Dataset =
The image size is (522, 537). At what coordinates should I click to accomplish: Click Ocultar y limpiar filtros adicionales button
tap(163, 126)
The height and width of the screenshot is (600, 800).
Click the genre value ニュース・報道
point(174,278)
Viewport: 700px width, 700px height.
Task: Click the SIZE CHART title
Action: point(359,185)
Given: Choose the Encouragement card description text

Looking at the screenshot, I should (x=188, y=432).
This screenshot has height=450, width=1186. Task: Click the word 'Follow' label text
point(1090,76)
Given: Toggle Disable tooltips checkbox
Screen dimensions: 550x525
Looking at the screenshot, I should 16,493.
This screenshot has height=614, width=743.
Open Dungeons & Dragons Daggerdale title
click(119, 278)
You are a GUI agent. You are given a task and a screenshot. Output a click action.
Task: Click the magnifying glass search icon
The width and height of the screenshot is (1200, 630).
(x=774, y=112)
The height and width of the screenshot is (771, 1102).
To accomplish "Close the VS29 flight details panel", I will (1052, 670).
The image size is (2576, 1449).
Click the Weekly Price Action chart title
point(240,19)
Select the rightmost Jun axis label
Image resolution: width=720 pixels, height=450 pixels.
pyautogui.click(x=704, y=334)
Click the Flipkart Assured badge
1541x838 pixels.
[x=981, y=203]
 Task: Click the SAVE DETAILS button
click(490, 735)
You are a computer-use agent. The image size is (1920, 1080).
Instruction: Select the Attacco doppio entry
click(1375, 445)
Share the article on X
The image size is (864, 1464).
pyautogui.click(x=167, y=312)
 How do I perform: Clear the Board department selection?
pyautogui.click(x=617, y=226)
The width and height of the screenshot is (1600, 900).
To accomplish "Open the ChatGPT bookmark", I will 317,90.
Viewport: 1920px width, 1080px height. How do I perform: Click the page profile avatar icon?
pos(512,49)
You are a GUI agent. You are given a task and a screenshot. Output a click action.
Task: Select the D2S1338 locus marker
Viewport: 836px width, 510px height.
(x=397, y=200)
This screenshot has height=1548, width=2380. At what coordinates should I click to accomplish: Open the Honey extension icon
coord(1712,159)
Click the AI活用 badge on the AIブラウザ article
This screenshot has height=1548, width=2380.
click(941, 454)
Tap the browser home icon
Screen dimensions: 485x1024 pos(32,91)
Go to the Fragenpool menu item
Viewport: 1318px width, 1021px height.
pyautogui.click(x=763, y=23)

Challenge =
Edit the rows above so that each instance of "a GUI agent" reads "an interface agent" instead, and keep everything else unchanged.

Exercise solution =
The image size is (522, 537). At what coordinates should I click to accomplish: Click Ocultar y limpiar filtros adicionales button
tap(163, 126)
The height and width of the screenshot is (600, 800).
Click the genre value ニュース・報道
point(174,278)
Viewport: 700px width, 700px height.
Task: Click the SIZE CHART title
Action: point(359,185)
Given: Choose the Encouragement card description text

Looking at the screenshot, I should (x=188, y=432).
This screenshot has height=450, width=1186. Task: Click the word 'Follow' label text
point(1090,76)
Given: Toggle Disable tooltips checkbox
Screen dimensions: 550x525
Looking at the screenshot, I should 16,493.
This screenshot has height=614, width=743.
Open Dungeons & Dragons Daggerdale title
click(119, 278)
You are an interface agent. You are given a task and a screenshot. Output a click action.
Task: Click the magnifying glass search icon
The width and height of the screenshot is (1200, 630).
(x=774, y=112)
The height and width of the screenshot is (771, 1102).
To accomplish "Close the VS29 flight details panel", I will (1052, 670).
The image size is (2576, 1449).
Click the Weekly Price Action chart title
point(240,19)
Select the rightmost Jun axis label
Image resolution: width=720 pixels, height=450 pixels.
pyautogui.click(x=704, y=334)
Click the Flipkart Assured badge
1541x838 pixels.
[x=981, y=203]
 Task: Click the SAVE DETAILS button
click(490, 735)
You are a computer-use agent. The image size is (1920, 1080).
Instruction: Select the Attacco doppio entry
click(1375, 445)
Share the article on X
The image size is (864, 1464).
pyautogui.click(x=167, y=312)
 How do I perform: Clear the Board department selection?
pyautogui.click(x=617, y=226)
The width and height of the screenshot is (1600, 900).
To accomplish "Open the ChatGPT bookmark", I will 317,90.
Viewport: 1920px width, 1080px height. How do I perform: Click the page profile avatar icon?
pos(512,49)
You are an interface agent. You are given a task and a screenshot. Output a click action.
Task: Select the D2S1338 locus marker
Viewport: 836px width, 510px height.
(x=397, y=200)
This screenshot has height=1548, width=2380. At what coordinates should I click to accomplish: Open the Honey extension icon
coord(1712,159)
Click the AI活用 badge on the AIブラウザ article
This screenshot has height=1548, width=2380.
click(941, 454)
Tap the browser home icon
Screen dimensions: 485x1024 pos(32,91)
Go to the Fragenpool menu item
Viewport: 1318px width, 1021px height.
pyautogui.click(x=763, y=23)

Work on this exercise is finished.